St. Charles man headed to prison after buying Huntley business

64-year-old takes deal after being charged with wire fraud, evading taxes

A St. Charles man charged with wire fraud and evading income taxes was sentenced to federal prison Wednesday after a transaction involving a Huntley business.

Christopher A. Jansen, 64, created a Delaware corporation, DFCTC Holding Inc., to buy DFC Transportation, a trucking company headquartered in Huntley that was up for sale in 2001, according to a news release from the U.S. Attorney’s Office.

In a plea agreement, Jansen admitted to arranging for DFCTC to buy DFC with money Jansen would borrow using DFC receivables as collateral, the release stated.

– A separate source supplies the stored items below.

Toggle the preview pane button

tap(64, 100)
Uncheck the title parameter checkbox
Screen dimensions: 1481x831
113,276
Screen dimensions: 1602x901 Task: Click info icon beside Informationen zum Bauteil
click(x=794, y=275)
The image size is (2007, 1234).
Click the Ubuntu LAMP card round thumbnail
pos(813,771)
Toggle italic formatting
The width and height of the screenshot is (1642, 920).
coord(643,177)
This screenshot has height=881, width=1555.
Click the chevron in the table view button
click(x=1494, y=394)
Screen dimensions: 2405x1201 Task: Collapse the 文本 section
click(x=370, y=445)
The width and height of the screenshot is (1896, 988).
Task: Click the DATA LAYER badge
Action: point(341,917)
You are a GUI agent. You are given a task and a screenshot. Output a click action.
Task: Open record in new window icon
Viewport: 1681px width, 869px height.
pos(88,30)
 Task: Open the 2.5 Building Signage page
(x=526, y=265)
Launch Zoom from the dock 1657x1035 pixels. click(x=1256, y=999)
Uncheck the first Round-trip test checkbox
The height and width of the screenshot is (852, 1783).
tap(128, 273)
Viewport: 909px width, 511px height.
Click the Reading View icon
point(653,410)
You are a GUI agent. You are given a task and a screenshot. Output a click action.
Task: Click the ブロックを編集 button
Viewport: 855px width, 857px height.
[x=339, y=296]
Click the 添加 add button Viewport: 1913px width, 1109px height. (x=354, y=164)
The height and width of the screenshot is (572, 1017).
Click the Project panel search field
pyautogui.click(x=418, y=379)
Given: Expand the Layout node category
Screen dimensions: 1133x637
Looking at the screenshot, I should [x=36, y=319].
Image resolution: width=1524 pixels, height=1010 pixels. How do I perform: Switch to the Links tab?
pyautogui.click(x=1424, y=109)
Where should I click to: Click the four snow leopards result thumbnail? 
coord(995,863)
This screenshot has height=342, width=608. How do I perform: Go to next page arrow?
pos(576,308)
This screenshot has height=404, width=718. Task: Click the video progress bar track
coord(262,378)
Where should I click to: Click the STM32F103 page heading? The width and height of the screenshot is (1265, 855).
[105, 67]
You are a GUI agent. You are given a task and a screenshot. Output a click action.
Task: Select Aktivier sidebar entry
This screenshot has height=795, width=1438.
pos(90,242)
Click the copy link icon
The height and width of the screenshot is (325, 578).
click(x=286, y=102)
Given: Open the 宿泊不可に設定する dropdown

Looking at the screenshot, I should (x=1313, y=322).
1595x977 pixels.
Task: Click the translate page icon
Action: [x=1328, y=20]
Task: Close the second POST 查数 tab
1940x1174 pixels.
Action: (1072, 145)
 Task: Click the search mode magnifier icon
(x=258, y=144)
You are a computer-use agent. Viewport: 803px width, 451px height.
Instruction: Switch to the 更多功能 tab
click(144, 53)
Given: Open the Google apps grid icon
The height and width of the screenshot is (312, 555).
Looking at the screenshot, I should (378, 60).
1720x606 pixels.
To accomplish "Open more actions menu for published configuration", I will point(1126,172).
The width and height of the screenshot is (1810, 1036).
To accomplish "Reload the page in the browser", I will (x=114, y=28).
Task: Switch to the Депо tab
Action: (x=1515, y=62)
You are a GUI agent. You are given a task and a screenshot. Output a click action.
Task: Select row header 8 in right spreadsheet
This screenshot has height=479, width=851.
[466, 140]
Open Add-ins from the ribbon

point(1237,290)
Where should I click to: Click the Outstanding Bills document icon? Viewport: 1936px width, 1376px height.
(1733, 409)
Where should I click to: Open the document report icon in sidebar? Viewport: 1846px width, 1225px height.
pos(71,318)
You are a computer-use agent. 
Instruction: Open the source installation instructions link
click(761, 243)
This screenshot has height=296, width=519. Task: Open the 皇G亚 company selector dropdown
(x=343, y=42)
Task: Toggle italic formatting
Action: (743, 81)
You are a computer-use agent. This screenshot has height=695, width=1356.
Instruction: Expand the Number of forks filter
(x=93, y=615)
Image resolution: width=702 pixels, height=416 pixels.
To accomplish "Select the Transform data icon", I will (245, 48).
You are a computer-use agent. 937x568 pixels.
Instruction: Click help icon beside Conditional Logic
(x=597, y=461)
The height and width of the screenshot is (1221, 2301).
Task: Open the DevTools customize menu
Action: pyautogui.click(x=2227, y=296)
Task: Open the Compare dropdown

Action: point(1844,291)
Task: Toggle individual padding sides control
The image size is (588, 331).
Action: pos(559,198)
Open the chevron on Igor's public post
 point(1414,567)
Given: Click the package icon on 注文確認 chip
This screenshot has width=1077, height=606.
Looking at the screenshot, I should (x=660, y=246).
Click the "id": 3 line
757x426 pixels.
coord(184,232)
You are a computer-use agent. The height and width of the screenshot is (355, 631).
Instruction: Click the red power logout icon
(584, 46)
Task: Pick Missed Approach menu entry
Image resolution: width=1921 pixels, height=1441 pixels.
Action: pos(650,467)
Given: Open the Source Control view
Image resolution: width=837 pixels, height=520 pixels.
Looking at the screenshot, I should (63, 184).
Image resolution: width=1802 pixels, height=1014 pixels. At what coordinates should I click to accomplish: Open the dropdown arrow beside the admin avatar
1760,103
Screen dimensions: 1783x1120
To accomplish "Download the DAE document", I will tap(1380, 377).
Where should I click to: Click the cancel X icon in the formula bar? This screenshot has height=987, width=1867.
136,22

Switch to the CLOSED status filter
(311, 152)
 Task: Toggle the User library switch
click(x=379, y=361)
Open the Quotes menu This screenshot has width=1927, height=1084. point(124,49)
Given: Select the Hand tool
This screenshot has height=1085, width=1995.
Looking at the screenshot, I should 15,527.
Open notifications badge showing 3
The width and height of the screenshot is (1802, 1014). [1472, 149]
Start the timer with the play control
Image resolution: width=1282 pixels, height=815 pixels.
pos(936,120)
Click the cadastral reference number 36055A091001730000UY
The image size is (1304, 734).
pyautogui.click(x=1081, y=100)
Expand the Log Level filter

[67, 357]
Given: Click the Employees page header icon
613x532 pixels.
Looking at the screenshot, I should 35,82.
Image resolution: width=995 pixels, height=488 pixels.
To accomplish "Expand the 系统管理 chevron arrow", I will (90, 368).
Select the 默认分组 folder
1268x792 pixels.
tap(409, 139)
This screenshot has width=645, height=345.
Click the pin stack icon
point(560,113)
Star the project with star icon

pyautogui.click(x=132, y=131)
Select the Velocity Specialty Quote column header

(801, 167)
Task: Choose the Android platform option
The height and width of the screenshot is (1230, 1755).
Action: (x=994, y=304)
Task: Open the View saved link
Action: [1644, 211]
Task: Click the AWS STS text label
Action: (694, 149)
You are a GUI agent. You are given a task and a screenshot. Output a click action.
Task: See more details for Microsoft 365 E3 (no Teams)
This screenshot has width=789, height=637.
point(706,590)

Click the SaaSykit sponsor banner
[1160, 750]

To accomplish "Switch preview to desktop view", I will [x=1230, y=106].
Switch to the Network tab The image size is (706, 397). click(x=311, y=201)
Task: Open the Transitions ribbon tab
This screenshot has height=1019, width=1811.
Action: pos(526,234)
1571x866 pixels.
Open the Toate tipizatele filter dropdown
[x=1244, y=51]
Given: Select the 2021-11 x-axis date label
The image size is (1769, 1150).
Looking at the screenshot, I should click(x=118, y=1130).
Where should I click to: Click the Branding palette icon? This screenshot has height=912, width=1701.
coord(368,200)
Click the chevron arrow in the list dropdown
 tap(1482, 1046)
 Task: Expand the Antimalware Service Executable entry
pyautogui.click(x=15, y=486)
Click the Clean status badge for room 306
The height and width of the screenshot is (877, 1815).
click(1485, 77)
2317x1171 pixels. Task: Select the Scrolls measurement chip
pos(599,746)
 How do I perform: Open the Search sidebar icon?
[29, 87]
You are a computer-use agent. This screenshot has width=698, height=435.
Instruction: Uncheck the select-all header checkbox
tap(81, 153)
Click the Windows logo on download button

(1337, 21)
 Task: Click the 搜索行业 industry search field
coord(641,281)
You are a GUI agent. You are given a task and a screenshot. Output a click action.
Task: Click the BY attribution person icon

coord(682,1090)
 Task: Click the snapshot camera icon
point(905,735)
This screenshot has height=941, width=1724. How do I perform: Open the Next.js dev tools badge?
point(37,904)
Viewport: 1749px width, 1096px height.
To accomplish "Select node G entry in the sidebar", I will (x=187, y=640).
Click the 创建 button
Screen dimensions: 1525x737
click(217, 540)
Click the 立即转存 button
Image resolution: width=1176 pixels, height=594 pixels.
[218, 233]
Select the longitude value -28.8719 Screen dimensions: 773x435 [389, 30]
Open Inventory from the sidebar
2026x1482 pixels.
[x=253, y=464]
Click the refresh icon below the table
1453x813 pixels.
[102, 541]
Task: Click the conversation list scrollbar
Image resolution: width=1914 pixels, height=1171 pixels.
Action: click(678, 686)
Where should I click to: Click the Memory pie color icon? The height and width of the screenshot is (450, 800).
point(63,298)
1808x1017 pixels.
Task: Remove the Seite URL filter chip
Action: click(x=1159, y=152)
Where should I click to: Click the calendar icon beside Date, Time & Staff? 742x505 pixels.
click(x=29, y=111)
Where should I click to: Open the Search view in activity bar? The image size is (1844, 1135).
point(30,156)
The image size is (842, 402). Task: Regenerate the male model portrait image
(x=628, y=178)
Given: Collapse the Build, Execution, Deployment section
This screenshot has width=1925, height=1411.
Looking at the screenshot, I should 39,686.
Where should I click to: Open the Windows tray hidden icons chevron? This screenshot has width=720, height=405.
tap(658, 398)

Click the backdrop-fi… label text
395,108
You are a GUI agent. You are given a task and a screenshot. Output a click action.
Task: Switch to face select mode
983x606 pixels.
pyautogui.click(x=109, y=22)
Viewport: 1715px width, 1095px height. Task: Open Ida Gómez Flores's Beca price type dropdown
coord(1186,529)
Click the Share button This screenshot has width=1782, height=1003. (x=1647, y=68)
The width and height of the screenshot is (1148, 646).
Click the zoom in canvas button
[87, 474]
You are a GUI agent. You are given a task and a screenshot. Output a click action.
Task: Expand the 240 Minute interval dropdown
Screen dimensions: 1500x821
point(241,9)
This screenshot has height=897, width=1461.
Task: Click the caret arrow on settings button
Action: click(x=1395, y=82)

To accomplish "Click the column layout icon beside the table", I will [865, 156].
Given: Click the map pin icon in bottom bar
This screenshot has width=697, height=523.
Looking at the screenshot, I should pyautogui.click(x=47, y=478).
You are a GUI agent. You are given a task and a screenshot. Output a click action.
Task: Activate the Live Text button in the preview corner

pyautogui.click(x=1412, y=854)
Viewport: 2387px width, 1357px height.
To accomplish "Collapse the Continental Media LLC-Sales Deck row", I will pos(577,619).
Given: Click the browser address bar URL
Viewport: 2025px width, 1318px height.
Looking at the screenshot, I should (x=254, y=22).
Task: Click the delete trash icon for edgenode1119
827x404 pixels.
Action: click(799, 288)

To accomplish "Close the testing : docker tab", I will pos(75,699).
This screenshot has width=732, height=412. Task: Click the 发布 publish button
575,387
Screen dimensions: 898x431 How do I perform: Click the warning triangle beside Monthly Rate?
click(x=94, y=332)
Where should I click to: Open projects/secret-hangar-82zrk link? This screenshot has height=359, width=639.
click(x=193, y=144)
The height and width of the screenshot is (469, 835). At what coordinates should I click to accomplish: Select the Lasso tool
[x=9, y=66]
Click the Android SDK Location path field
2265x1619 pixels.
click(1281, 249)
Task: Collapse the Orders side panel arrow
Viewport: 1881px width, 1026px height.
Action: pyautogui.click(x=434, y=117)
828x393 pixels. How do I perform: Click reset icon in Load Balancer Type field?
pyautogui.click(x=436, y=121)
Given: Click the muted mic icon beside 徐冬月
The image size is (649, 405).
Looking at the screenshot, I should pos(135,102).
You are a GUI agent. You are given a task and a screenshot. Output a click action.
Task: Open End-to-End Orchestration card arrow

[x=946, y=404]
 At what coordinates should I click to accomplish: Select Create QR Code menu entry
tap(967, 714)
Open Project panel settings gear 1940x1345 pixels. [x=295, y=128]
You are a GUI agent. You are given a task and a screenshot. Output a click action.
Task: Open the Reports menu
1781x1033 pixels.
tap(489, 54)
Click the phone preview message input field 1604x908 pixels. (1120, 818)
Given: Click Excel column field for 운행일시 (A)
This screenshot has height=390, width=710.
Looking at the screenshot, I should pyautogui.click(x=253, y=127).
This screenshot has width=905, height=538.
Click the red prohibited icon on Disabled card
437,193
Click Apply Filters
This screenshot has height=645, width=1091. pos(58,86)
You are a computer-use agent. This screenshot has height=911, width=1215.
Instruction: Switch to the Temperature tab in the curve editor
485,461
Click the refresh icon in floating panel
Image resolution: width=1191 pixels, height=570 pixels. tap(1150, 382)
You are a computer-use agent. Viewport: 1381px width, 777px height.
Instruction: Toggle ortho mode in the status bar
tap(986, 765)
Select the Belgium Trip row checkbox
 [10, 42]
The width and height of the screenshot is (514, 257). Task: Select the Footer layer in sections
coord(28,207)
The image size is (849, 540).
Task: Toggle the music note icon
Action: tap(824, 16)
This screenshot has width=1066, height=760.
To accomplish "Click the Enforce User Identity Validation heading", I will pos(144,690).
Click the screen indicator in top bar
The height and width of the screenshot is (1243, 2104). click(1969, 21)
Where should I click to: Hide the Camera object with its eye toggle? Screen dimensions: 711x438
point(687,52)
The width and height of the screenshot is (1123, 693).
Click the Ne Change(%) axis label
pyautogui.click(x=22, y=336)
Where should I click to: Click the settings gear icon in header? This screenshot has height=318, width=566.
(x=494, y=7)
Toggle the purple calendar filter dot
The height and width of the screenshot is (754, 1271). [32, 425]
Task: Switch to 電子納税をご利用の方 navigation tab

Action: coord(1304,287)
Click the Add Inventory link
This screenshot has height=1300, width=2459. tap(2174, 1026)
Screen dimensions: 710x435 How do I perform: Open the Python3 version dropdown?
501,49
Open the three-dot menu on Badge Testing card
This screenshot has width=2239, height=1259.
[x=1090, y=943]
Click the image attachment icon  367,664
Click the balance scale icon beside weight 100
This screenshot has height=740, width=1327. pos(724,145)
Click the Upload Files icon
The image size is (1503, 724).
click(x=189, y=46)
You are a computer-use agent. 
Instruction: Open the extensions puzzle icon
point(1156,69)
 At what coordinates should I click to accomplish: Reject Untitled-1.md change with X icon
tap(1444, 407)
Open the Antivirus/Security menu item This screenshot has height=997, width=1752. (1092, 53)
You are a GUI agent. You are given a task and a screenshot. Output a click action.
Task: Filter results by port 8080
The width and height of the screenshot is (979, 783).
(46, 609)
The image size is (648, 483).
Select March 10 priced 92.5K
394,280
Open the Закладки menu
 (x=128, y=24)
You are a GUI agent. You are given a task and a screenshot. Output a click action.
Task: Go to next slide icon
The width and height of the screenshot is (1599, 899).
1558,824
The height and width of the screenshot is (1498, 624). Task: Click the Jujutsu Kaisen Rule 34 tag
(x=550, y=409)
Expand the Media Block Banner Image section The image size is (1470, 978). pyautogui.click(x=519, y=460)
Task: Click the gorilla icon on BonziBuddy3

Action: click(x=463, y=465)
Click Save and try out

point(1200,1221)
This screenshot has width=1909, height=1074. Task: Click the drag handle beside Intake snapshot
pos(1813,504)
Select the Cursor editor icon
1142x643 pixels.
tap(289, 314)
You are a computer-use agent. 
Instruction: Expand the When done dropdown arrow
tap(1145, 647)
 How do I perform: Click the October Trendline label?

Jansen was the former president of Baytree Investors Inc., a defunct St. Charles company, the release stated. He also admitted to arranging for other people to be the owners of DFCTC, some of whom were previous investors in failed Baytree business acquisitions, the release stated.

Jansen pretended to be the corporate secretary in charge of both DFCTC and DFC, without any appointment or authority, the release said. The release also stated he arranged for DFC to use its receivables to borrow more money from a bank and ordered employees to transfer money from DFC to DFCTC.

The money was distributed to Jansen and others for personal use and benefits, the release stated, and was not disclosed to the shareholders and directors.

In March 2002, Jansen ordered a $250,000 wire transfer from a DFC account to a DFCTC account for the benefit of himself and others, the release stated.

Jansen, who pleaded guilty in October 2008, also admitted he failed to file a federal income tax return for 2002. Jansen used a bank account in the name of a dissolved corporation, Talcott Financial Corp., to receive his income and disburse his expenditures, and intentionally did not have Talcott file informational forms with the IRS.

Jansen also admitted he intentionally did not have Baytree and DFCTC file with the IRS, and did not have a bank account in his own name to avoid easy tracing of his income and avoid reporting to the IRS, the release stated.

Jansen was sentenced to 70 months in federal prison, followed by three years of supervised release. He was ordered to pay $269,978 in restitution, the release stated.